[RECORDS FOR THE EXERCISE — start]

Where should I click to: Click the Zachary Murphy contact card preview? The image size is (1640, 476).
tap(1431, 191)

[RECORDS FOR THE EXERCISE — finish]
[RECORDS FOR THE EXERCISE — start]

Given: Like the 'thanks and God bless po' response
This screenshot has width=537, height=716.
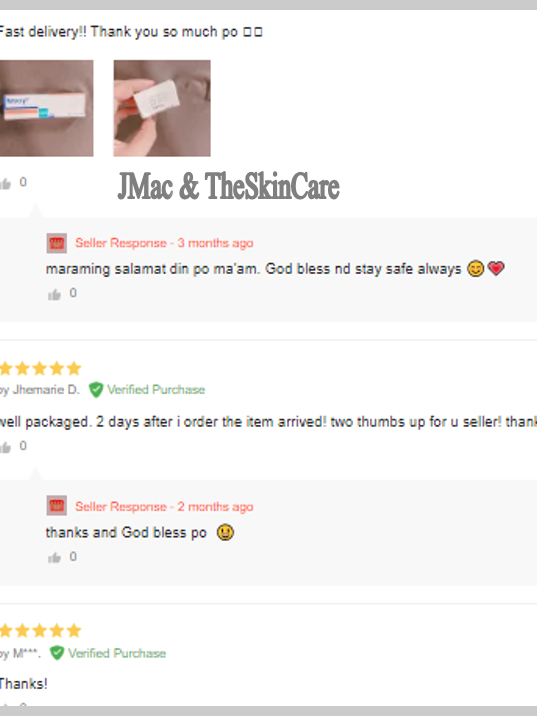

[RECORDS FOR THE EXERCISE — finish]
[RECORDS FOR THE EXERCISE — start]

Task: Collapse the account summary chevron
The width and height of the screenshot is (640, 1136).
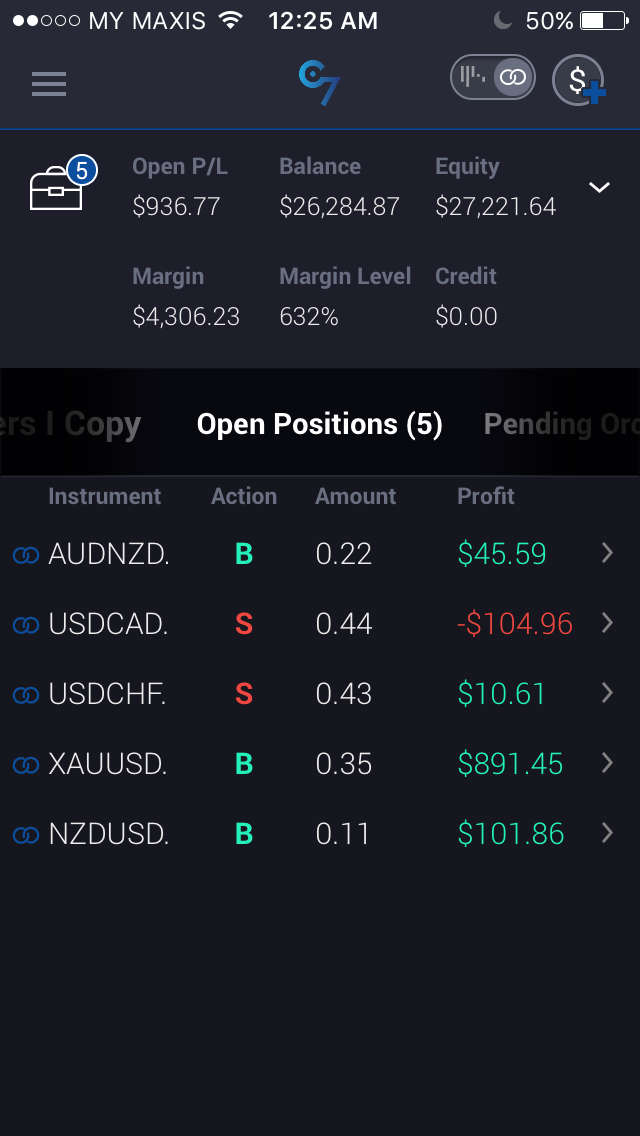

[RECORDS FOR THE EXERCISE — finish]

Find "Task: Collapse the account summary chevron" in the entries above and copy that whole line exactly, then each line after it through the line that contains "The width and".

Task: Collapse the account summary chevron
The width and height of the screenshot is (640, 1136).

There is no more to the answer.